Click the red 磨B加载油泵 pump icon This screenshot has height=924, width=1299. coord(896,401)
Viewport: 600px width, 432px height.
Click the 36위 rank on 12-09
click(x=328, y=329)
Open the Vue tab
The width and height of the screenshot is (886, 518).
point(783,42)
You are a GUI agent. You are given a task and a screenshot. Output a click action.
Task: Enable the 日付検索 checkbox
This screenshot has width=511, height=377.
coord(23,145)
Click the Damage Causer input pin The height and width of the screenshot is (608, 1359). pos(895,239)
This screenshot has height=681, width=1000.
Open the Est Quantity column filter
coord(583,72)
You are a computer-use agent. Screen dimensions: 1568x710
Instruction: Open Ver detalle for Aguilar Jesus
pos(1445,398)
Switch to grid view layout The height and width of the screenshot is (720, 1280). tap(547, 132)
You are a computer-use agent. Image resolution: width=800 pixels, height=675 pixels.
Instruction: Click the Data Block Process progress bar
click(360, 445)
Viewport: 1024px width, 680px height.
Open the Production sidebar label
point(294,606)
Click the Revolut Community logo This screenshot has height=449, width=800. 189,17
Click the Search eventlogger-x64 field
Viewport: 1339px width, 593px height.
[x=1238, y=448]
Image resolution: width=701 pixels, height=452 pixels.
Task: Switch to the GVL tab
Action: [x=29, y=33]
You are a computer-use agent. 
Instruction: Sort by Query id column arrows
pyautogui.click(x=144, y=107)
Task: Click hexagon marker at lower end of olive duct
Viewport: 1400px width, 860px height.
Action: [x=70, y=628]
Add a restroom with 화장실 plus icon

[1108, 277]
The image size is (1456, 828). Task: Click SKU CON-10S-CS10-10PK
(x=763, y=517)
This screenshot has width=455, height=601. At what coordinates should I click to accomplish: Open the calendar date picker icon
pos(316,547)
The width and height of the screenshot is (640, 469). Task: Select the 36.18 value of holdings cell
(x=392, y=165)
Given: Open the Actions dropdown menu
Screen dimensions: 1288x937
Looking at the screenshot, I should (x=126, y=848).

◆ ◆ ◆ ◆

▸ **ABOUT THIS TASK**
Repeat all entries. Match them exactly.

▸ **SOLUTION TO THIS PROBLEM**
Click the red 磨B加载油泵 pump icon This screenshot has height=924, width=1299. coord(896,401)
Viewport: 600px width, 432px height.
Click the 36위 rank on 12-09
click(x=328, y=329)
Open the Vue tab
The width and height of the screenshot is (886, 518).
point(783,42)
You are a GUI agent. You are given a task and a screenshot. Output a click action.
Task: Enable the 日付検索 checkbox
This screenshot has width=511, height=377.
coord(23,145)
Click the Damage Causer input pin The height and width of the screenshot is (608, 1359). pos(895,239)
This screenshot has height=681, width=1000.
Open the Est Quantity column filter
coord(583,72)
You are a computer-use agent. Screen dimensions: 1568x710
Instruction: Open Ver detalle for Aguilar Jesus
pos(1445,398)
Switch to grid view layout The height and width of the screenshot is (720, 1280). tap(547, 132)
You are a computer-use agent. Image resolution: width=800 pixels, height=675 pixels.
Instruction: Click the Data Block Process progress bar
click(360, 445)
Viewport: 1024px width, 680px height.
Open the Production sidebar label
point(294,606)
Click the Revolut Community logo This screenshot has height=449, width=800. 189,17
Click the Search eventlogger-x64 field
Viewport: 1339px width, 593px height.
[x=1238, y=448]
Image resolution: width=701 pixels, height=452 pixels.
Task: Switch to the GVL tab
Action: [x=29, y=33]
You are a computer-use agent. 
Instruction: Sort by Query id column arrows
pyautogui.click(x=144, y=107)
Task: Click hexagon marker at lower end of olive duct
Viewport: 1400px width, 860px height.
Action: [x=70, y=628]
Add a restroom with 화장실 plus icon

[1108, 277]
The image size is (1456, 828). Task: Click SKU CON-10S-CS10-10PK
(x=763, y=517)
This screenshot has width=455, height=601. At what coordinates should I click to accomplish: Open the calendar date picker icon
pos(316,547)
The width and height of the screenshot is (640, 469). Task: Select the 36.18 value of holdings cell
(x=392, y=165)
Given: Open the Actions dropdown menu
Screen dimensions: 1288x937
Looking at the screenshot, I should (x=126, y=848).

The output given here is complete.